Invasive vulval cancer

Vulval cancer is rare accounting for 0.7% of all new cases of female cancers and represents about 4 % of all gynaecological malignancies. Squamous cell carcinoma is the most frequent histological subtype of cancer of the vulva followed by malignant melanoma. Although predominantly considered as a disease of postmenopausal women, there has been a significant increase in rates of vulval cancer in younger women possibly due to increasing incidence of premalignant lesions of vulva caused by human papilloma virus infection.Management of vulval cancer has evolved into an individualized multidisciplinary approach, and patients should be referred centrally to a gynaecological cancer centre where all relevant expertise is available. Usual treatment of vulval cancer includes surgical excision of primary lesion and lymph node assessment by sentinel node dissection or inguinofemoral lymphadenectomy.

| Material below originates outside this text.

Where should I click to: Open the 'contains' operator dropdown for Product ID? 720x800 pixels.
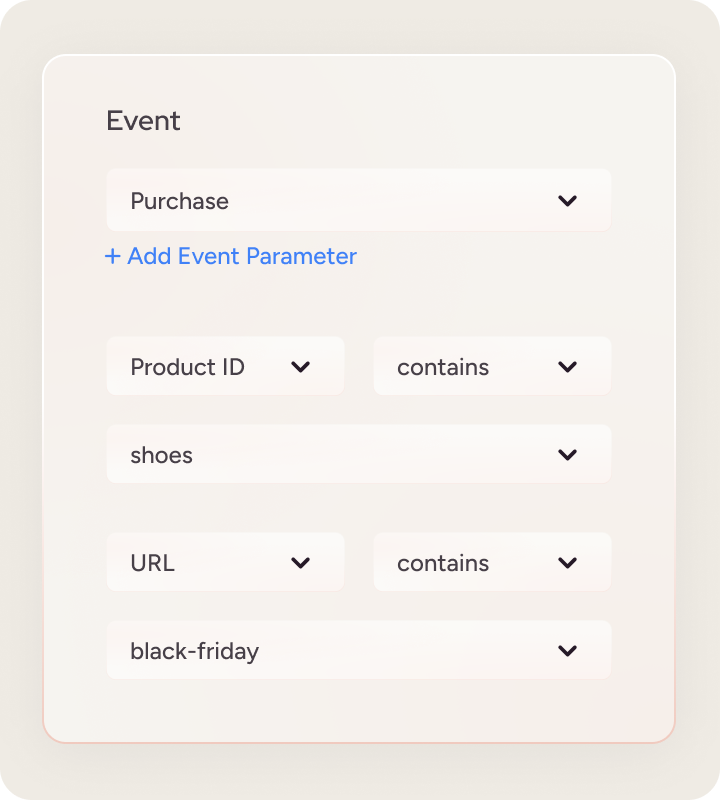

Radiotherapy can be added to the above treatment if there is high risk of disease recurrence or to control residual disease when repeat surgery is not feasible. The mainstay of treatment is surgery and the disease itself as well as treatment carries long-term physical and psychological sequelae. Although survival rates are high for those with negative groin nodes, the morbidity associated with standard radical techniques has prompted innovation for less radical approach such as sentinel node detection.This review highlights the current understanding of the aetiology, pathophysiology and management of vulval cancer.